Sin embargo, en algún momento, la continuidad empieza a parecer un retraso.
La dirección del RFCI no lo planteó de forma dramática, pero la explicación era bastante sencilla: la industria ha evolucionado y la identidad visual no se había adaptado al ritmo. Los suelos resilientes ya no son la misma categoría que hace 15 o 20 años. Ahora están ligados a los ciclos de diseño arquitectónico, a interiores comerciales que cambian rápidamente y a líneas de productos fuertemente influenciadas por los requisitos de sostenibilidad y los avances en la fabricación.
Este cambio modifica las expectativas, incluso para las asociaciones comerciales.
El nuevo logotipo es minimalista. Sin detalles recargados, sin simbolismo complejo, nada que intente contar demasiadas historias a la vez. Es más bien una marca funcional, algo que se puede redimensionar, simplificar, usar en presentaciones o en paneles de ferias comerciales sin perder claridad.
Paul Friederichsen y Azul Arc se encargaron del rediseño. Según RFCI, el objetivo no era reinventar la marca. No buscaban crear una nueva identidad con fines de reconocimiento. La mayoría de la gente del sector ya conoce bien la organización.
Se trata más bien de cómo se manifiesta ese reconocimiento ahora.
El branding en las industrias tecnológicas lleva tiempo evolucionando en esta dirección. También se observa en otros sectores. El logotipo de BMW, por ejemplo, no se volvió más complejo con el tiempo, sino que se simplificó y refinó para que funcionara correctamente en pantallas y formatos físicos. El mismo principio general se aplica aquí, aunque el contexto sea diferente.
Otra comparación frecuente en el mundo del diseño es la de FedEx, donde la marca parece extremadamente simple a primera vista, pero encierra una sutil estructura interna. Ese equilibrio entre claridad y detalle oculto es algo que el branding moderno suele buscar, especialmente cuando los logotipos deben funcionar en tantos entornos a la vez.
La propuesta de RFCI se centra menos en los detalles ocultos y más en la simplicidad. Eliminar lo innecesario y conservar lo que sigue funcionando en diferentes contextos.
La industria de los revestimientos para suelos tampoco es estática, lo que probablemente influye en este tipo de actualización más de lo que se podría pensar fuera del sector.

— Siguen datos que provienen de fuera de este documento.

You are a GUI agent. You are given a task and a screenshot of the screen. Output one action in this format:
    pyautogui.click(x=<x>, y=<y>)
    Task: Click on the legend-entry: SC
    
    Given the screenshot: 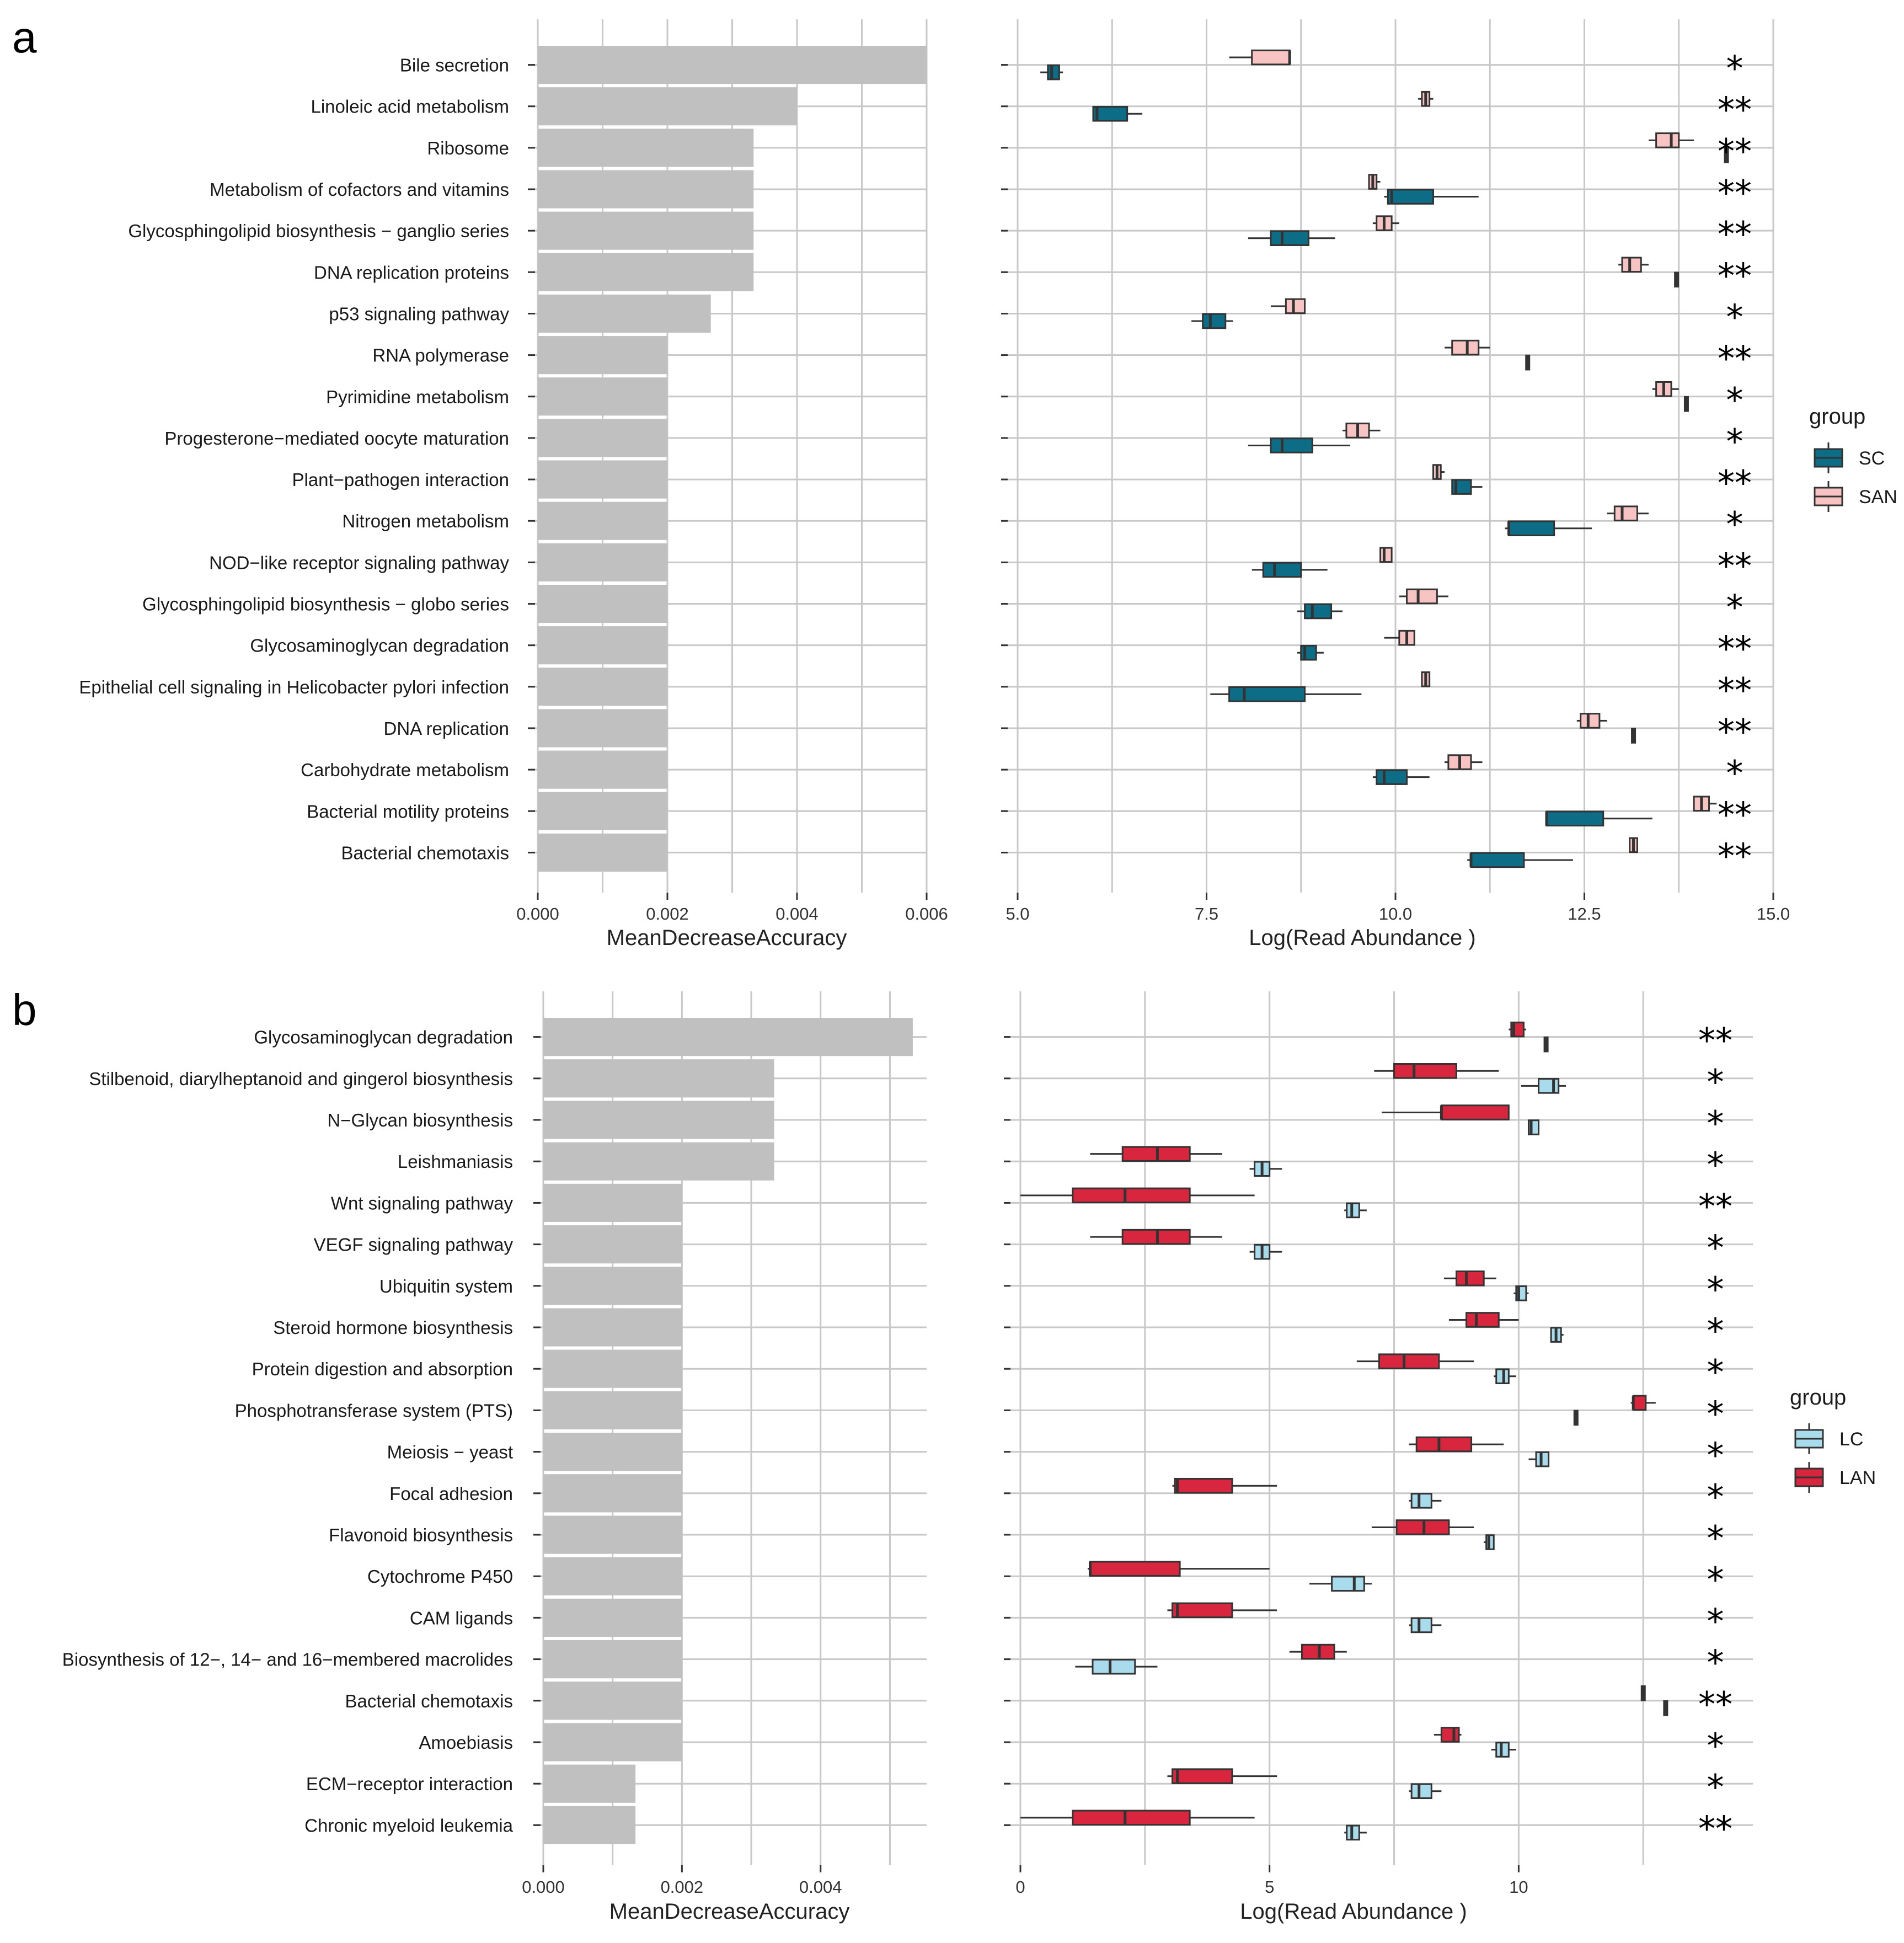 What is the action you would take?
    pyautogui.click(x=1850, y=458)
    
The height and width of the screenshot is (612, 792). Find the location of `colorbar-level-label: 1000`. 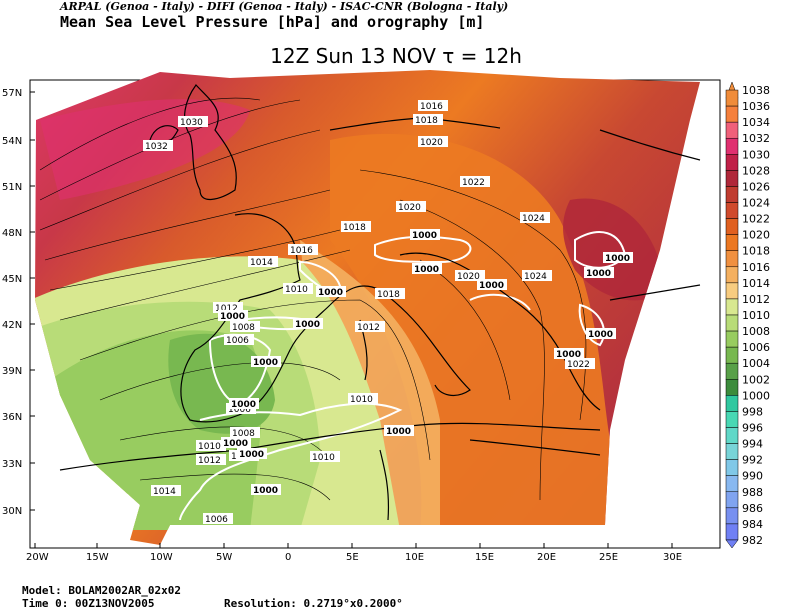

Los revestimientos resilientes ahora se integran en las decisiones de diseño desde las primeras etapas de los proyectos de construcción, no solo en las fases de acabado. Existe una mayor presión en torno a las métricas de sostenibilidad. Los ciclos de desarrollo de productos son más rápidos. Incluso los métodos de instalación están evolucionando.
Por lo tanto, el sector se percibe como más dinámico, más centrado en el diseño y menos puramente técnico.
Una organización comercial que opera en este entorno empieza a desentonar si su identidad visual sigue anclada en un lenguaje de diseño obsoleto.
En parte, este cambio responde a esta necesidad.
El nuevo logotipo se implementará en todos los materiales, eventos y comunicaciones de RFCI. No habrá cambios estructurales dentro de la organización. Mantendrán la misma función y el mismo rol en la industria, solo una capa visual diferente superpuesta.
Además, es difícil ignorar el momento en que se lanza. Cumplir 50 años suele invitar a la reflexión, pero esta vez se inclinó más hacia la adaptación que hacia la nostalgia. Menos «mirar hacia atrás», más «ponerse al día».